- Selected passage
>>>>>
This Amendment No. 3 (this “Amendment”) is being filed to update the percentage of shares beneficially owned by the Reporting Persons, and hereby amends and supplements the Statement filed with the Securities and Exchange Commission on March 24, 2022, as further amended on March 28, 2022 and April 14, 2022. Capitalized terms used but not defined herein shall have the respective meanings set forth in the Statement. Except as amended or supplemented hereby, the information set forth in the Statement remains unchanged.
<<<<<
- Provided data
>>>>>
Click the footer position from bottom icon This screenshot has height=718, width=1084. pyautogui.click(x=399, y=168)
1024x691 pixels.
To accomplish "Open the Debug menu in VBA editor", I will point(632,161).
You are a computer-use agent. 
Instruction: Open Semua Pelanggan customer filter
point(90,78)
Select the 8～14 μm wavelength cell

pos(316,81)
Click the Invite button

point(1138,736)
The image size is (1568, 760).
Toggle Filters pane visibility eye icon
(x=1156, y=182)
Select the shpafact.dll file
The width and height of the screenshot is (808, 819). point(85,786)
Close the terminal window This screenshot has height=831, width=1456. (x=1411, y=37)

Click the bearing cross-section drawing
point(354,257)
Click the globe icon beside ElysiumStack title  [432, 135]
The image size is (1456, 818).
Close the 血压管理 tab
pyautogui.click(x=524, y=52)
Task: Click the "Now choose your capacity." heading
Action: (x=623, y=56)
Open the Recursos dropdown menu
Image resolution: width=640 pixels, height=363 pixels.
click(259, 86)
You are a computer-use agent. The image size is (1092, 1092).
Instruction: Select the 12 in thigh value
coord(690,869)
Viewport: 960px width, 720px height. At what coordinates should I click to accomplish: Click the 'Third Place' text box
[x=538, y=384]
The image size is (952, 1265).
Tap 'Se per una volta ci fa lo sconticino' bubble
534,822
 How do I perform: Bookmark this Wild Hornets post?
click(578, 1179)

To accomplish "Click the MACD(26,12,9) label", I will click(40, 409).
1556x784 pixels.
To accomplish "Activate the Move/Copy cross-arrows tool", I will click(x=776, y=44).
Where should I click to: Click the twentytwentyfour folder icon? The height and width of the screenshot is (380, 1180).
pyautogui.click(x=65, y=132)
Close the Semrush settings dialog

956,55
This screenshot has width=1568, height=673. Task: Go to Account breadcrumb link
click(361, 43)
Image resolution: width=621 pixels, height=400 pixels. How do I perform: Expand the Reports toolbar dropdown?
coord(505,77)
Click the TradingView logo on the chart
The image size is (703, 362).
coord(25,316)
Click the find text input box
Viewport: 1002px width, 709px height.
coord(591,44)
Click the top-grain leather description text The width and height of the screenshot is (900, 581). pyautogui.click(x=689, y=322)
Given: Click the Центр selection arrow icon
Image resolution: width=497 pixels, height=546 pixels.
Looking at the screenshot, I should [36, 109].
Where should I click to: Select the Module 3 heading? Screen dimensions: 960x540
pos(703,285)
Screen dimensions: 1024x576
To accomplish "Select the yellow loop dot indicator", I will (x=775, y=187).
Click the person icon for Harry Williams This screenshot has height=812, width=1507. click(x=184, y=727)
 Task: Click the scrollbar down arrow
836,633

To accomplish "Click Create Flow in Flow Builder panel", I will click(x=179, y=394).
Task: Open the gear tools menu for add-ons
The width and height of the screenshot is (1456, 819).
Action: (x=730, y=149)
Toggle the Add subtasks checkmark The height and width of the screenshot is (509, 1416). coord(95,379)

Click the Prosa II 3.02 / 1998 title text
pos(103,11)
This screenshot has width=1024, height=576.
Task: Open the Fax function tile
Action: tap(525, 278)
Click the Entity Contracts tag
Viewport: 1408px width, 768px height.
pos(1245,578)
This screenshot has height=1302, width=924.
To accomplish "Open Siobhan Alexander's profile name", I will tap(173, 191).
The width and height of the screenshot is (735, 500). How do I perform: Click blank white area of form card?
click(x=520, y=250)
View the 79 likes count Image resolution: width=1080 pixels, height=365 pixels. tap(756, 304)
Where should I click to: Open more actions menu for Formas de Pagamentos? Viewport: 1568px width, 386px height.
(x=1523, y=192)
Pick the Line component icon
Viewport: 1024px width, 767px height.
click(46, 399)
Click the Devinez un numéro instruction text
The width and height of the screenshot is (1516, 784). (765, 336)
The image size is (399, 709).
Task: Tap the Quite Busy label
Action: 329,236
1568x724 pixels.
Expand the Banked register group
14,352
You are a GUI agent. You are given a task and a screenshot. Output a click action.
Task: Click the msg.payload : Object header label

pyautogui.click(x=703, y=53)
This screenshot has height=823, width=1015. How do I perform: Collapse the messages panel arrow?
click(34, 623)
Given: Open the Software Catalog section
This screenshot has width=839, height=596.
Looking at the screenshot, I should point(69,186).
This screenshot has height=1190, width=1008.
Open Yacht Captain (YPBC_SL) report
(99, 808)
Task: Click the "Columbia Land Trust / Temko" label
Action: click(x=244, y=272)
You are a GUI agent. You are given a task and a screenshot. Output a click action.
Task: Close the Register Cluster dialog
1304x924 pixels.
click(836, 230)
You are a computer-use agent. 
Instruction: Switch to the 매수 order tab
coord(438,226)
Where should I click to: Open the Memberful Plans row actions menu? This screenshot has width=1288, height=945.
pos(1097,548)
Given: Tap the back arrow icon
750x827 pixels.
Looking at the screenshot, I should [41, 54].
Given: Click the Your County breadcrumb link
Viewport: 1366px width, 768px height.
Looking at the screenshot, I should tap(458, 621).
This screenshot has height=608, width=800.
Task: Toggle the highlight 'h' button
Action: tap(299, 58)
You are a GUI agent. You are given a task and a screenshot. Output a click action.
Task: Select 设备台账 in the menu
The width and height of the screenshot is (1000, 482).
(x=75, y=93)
<<<<<
- Directive 1
List every date that appears in the filing excerpt.
- Directive 2
Return the part of the filing excerpt from "This Amendment No." to "Statement remains unchanged.", copied word for word.
The items have no connection to the filing excerpt.

- Correct output 1
March 24, 2022
March 28, 2022
April 14, 2022

- Correct output 2
This Amendment No. 3 (this “Amendment”) is being filed to update the percentage of shares beneficially owned by the Reporting Persons, and hereby amends and supplements the Statement filed with the Securities and Exchange Commission on March 24, 2022, as further amended on March 28, 2022 and April 14, 2022. Capitalized terms used but not defined herein shall have the respective meanings set forth in the Statement. Except as amended or supplemented hereby, the information set forth in the Statement remains unchanged.